Support is music to teens' ears at Aware concert

Allison Bray

HUNDREDS of teenagers spent Good Friday listening to live music from chart-topping bands as they gathered at a castle to learn about teenage suicide and depression.

More than 700 teens flocked to the Charleville Castle in Tullamore, Co Offaly, yesterday for the second annual Teen Aware concert.

What began as a transition year project at the local Sacred Heart secondary school last year has developed into a fully fledged music festival and an opportunity for support organisations to directly connect with teenagers.

Co-founder and student Joanne Byrne (17) said she and her fellow students staged the event to create awareness of teen suicide in Co Offaly, which has one of the highest teenage suicide rates in the country.

"But we wanted to do it in a way that would appeal to young people and music seemed like a good medium," she said.

Among the performers last night was 'The Voice' judge and singer Bressie, singer-songwriter Mundy and soul band The Original Rude Boys.

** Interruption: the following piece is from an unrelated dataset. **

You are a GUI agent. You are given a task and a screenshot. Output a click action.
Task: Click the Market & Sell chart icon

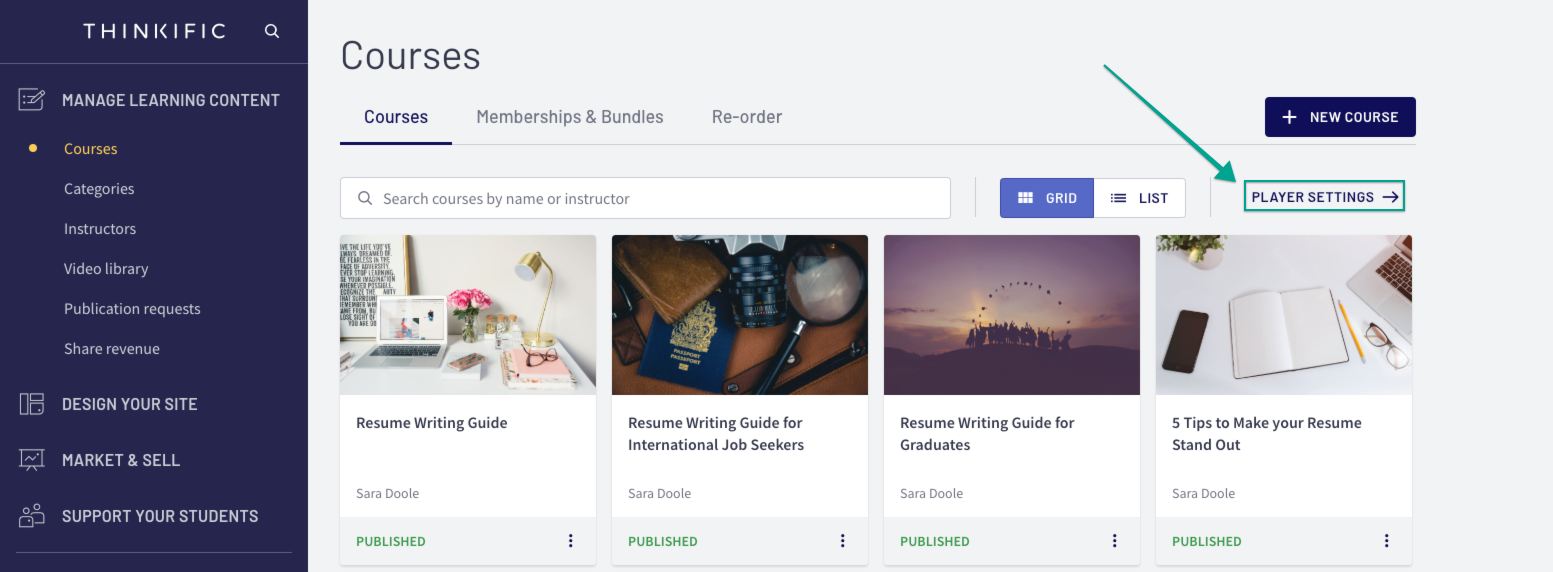pyautogui.click(x=32, y=460)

Along with the entertainers and staff, volunteers from organisations such as The Samaritans, the Suicide Prevention Service and Mental Health Ireland were also on hand to encourage teenagers to reach out if they were feeling anxious, depressed or suicidal.

A 17-year-old girl, who did not want to be named, said a close friend had gone through a rough patch last year, and she found support at the event that may have saved her life.


"Last year my friend went through a very tough time and we were very concerned for her. At Teen Aware we were able to go to one of the tents and start up a conversation with some of the people from the Samaritans," she said.

"The information they gave us was very helpful and we were able to steer our friend in the direction of help.

"She was in a bad place and it is amazing to know that you are not alone and that there is support," she said.

The Road Safety Authority was also there to highlight the dangers of speeding and not wearing a seatbelt, using a roll-over simulator.

"It was very scary. You could feel the blood rushing to your head. I would definitely always wear my seat belt after that," said Aisling Geoghegan (16).